The standing dumbbell front raise with neutral grip is an intermediate shoulder exercise that targets the anterior deltoids while allowing slightly different biomechanics compared to traditional pronated grip front raises. This variation uses a neutral grip (palms facing each other) throughout the movement, which emphasizes the front deltoids while providing a more comfortable shoulder position for many athletes. The standing position engages the core stabilizers and legs for balance.
Muscles Targeted
- Primary: Anterior deltoids (front shoulders), clavicular head of pectoralis major
- Secondary: Middle deltoids, upper trapezius, serratus anterior
- Tertiary: Core stabilizers, hip stabilizers, forearms
Starting Position
Stand with your feet shoulder-width apart, knees slightly bent for stability. Hold a dumbbell in each hand with a neutral grip (palms facing each other) at approximately mid-thigh height. Your arms should be hanging naturally at your sides with a slight bend in the elbows. Keep your chest up, core engaged, and shoulders packed back in their sockets.
Execution Steps
- Initiate the raise by lifting the dumbbells upward using primarily your shoulders, not your arms
- Lead with your elbows rather than lifting the dumbbells first, maintaining the neutral grip throughout
- Raise the dumbbells to approximately shoulder height or slightly above
- Maintain the neutral grip throughout the movement—do not rotate your wrists or hands
- Achieve full contraction with your arms extended upward and shoulder muscles fully engaged
- Control the lowering phase by slowly bringing the dumbbells back down to the starting position
- Repeat for the desired number of repetitions with steady, controlled movement
Form Cues
- Lead with elbows: Raise your elbows first, allowing the dumbbells to follow naturally
- Shoulder height endpoint: Raise to approximately shoulder height, not higher (raising above shoulder height shifts emphasis to traps)
- Neutral grip stability: Maintain the neutral grip position throughout—this is a key feature of this variation
- Slight elbow bend: Keep a consistent slight bend in your elbows throughout the entire movement
- Controlled descent: The lowering phase is equally important—resist gravity and lower with control
Common Mistakes
- Using too much weight: Excessive weight forces compensatory movements in the neck, traps, and lower back.
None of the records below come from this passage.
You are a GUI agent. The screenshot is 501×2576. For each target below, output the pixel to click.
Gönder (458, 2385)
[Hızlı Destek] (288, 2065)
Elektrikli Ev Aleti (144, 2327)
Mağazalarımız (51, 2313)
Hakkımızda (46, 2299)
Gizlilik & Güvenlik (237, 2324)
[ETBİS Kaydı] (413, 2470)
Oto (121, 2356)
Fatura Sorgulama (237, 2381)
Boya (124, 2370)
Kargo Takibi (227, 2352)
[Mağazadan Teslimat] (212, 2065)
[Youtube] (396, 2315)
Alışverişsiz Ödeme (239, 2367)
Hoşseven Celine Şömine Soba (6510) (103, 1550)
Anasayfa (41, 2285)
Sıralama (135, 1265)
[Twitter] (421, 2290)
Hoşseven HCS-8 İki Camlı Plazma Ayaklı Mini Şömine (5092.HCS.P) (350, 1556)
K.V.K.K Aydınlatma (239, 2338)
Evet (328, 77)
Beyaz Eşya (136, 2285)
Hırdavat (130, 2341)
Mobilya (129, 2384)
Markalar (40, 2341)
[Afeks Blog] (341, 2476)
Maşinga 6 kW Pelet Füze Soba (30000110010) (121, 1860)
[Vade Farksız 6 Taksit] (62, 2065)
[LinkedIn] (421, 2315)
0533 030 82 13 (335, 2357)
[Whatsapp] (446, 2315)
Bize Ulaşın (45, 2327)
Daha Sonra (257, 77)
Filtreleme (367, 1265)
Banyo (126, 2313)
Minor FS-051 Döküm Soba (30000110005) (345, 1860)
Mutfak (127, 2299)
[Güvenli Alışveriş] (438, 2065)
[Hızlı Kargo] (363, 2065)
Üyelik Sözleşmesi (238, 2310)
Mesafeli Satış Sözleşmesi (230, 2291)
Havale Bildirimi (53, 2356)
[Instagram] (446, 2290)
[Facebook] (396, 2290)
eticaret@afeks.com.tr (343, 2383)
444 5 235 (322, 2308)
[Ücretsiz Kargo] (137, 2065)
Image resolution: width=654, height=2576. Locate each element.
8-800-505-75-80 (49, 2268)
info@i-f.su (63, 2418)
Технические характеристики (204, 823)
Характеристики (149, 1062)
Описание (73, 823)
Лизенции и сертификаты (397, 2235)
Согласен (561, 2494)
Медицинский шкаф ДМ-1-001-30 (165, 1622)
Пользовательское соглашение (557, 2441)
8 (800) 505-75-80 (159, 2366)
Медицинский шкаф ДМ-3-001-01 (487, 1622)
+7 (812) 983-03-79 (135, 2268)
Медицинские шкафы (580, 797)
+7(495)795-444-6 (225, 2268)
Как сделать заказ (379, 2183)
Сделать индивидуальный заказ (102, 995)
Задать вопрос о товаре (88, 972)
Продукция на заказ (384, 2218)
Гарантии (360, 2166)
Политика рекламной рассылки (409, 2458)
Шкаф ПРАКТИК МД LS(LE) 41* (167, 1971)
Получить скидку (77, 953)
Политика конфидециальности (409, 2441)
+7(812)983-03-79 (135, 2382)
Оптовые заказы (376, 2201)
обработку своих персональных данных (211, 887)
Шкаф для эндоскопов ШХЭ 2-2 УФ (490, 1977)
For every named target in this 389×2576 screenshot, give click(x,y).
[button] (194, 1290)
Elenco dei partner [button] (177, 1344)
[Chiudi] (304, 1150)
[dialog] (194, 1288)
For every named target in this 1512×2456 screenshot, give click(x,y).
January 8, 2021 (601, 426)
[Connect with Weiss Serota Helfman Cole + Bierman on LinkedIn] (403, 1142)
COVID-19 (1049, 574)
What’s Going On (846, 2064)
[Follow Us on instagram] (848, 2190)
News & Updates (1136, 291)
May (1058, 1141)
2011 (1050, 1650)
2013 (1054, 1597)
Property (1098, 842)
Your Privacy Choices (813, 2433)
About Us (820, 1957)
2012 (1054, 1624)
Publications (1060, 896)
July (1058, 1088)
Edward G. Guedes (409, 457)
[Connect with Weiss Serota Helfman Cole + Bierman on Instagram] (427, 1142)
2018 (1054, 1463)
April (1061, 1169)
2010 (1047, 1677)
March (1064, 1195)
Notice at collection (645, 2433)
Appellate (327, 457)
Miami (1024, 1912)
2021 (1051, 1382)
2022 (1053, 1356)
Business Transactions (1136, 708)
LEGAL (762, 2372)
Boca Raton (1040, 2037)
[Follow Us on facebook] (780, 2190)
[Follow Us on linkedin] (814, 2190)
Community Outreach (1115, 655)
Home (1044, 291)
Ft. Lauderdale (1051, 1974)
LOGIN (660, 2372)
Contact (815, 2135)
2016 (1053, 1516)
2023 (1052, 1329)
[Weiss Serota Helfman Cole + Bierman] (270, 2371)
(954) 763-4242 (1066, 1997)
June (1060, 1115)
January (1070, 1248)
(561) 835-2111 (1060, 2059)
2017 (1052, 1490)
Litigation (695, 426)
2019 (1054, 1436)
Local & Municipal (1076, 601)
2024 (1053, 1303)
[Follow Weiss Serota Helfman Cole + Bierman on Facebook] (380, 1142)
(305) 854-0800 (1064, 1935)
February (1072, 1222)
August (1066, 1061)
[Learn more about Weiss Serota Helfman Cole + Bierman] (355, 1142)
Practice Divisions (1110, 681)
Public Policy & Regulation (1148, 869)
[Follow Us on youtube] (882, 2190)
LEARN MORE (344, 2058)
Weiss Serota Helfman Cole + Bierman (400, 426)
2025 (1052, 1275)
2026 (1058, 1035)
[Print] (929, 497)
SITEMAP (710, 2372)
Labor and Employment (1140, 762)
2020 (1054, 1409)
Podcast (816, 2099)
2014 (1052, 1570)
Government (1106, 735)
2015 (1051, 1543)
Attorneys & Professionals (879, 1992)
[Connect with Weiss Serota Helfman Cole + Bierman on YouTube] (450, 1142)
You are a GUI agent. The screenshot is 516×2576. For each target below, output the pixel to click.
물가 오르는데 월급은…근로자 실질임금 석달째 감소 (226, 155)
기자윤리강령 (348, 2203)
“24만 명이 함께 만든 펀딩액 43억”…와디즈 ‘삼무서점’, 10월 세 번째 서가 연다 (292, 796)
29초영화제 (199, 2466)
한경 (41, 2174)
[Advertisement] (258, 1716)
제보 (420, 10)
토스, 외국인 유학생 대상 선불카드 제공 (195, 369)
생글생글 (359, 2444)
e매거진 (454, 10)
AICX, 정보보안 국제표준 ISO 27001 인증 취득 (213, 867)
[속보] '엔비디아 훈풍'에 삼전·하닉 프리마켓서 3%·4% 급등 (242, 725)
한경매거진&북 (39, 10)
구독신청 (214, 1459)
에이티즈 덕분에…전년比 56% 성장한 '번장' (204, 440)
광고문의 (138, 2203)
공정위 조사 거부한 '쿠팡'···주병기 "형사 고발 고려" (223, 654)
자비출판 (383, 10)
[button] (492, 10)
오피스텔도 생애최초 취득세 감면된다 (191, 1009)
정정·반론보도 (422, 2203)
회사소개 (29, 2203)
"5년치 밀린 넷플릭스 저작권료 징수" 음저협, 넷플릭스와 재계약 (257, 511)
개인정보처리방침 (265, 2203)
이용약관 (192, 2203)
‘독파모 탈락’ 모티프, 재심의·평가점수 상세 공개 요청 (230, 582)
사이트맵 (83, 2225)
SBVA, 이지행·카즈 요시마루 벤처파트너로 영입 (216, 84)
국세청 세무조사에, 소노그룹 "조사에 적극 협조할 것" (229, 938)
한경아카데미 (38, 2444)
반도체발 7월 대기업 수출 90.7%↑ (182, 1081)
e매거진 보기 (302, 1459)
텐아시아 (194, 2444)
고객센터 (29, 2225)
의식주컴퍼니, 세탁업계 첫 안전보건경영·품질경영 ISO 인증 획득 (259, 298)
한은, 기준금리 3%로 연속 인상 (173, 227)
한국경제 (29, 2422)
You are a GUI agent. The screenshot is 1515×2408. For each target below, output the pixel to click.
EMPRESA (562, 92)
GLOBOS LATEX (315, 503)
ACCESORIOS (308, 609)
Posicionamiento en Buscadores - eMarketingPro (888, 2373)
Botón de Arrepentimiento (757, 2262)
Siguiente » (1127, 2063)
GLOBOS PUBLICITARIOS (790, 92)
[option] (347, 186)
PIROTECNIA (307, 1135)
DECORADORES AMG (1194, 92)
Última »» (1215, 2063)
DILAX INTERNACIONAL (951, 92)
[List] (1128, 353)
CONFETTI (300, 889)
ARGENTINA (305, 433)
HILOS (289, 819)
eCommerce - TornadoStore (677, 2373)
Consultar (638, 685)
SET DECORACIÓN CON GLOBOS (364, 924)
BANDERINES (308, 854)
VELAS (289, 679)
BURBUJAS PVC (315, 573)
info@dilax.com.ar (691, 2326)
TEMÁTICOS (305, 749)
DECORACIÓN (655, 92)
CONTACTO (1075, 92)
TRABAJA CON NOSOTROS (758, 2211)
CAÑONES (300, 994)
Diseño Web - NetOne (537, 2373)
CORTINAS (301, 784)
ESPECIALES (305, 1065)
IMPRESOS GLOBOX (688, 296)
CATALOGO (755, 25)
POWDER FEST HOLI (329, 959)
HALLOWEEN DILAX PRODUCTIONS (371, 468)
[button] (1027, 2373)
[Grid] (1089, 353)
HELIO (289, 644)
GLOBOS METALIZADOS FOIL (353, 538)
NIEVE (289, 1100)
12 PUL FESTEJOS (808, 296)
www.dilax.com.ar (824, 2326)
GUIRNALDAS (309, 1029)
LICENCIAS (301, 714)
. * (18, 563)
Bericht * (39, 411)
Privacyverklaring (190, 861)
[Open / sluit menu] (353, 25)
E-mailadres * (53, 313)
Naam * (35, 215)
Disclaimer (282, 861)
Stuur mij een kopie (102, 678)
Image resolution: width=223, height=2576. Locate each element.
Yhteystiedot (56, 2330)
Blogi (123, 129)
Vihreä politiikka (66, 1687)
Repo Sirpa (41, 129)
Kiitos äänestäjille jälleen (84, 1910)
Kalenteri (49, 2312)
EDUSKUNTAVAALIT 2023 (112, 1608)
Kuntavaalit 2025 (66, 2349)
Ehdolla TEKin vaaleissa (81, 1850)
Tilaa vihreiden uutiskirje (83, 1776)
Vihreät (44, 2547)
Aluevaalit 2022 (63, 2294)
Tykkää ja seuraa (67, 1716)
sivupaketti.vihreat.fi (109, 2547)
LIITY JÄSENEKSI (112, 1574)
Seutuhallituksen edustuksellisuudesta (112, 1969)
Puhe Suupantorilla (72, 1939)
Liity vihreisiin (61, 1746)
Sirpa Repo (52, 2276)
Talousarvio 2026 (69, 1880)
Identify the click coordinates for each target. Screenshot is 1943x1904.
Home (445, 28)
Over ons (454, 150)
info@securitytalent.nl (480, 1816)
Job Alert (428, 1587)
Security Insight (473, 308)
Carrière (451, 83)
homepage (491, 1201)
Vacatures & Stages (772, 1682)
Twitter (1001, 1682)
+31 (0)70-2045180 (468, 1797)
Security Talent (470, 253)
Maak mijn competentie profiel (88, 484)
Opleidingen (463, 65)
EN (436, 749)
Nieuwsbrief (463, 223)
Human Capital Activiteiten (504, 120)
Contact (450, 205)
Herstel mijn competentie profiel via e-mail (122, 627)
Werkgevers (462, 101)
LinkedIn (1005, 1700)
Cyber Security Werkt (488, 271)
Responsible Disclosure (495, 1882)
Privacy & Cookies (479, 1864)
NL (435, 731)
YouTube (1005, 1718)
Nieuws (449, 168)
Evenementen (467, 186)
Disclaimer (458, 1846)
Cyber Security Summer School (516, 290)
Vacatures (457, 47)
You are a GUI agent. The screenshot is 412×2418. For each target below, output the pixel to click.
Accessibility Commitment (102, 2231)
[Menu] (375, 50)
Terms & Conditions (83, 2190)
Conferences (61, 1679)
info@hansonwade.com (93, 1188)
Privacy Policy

Use lighter weight with perfect form.
- Rotating at the wrists: Changing from neutral grip to pronated grip during the raise reduces front deltoid emphasis. Maintain neutral grip throughout.
- Raising too high: Bringing dumbbells significantly above shoulder height shifts emphasis to the traps rather than anterior deltoids.
- Jerky movements: Using momentum reduces shoulder muscle engagement. Move deliberately and smoothly.
- Forward lean: Leaning forward reduces core stability and creates compensatory movements. Maintain an upright posture.
Variations
- Alternating dumbbell front raise: Raising one arm at a time, increasing unilateral stability demands
- Machine front raise: Machine-assisted variation providing greater stability and consistent resistance
- Cable front raise: Continuous tension variation using cable machines
- Resistance band front raise: Accommodating resistance variation using elastic bands
- Plate front raise: Using weight plates instead of dumbbells for slightly different mechanics
Tips for Progression
- Increase weight gradually: Add weight to the dumbbells when completing all reps with good form
- Increase reps: Progress to 12-15 reps before significantly increasing weight
- Slow tempo: Increase time under tension by slowing the raise and lower phases
- Increase volume: Add sets or total reps across your training session
- Isometric hold: Pause at the top of the movement for 1-2 seconds to increase shoulder muscle stimulus
Training Notes
Include standing dumbbell front raises with neutral grip in your shoulder training 1-2 times per week. They work best for 10-12 reps with moderate weight and controlled tempo. Rest 60-90 seconds between sets. This intermediate variation is excellent for isolating the anterior deltoids, improving shoulder stability, and developing pushing strength important for upper body development and athletic performance.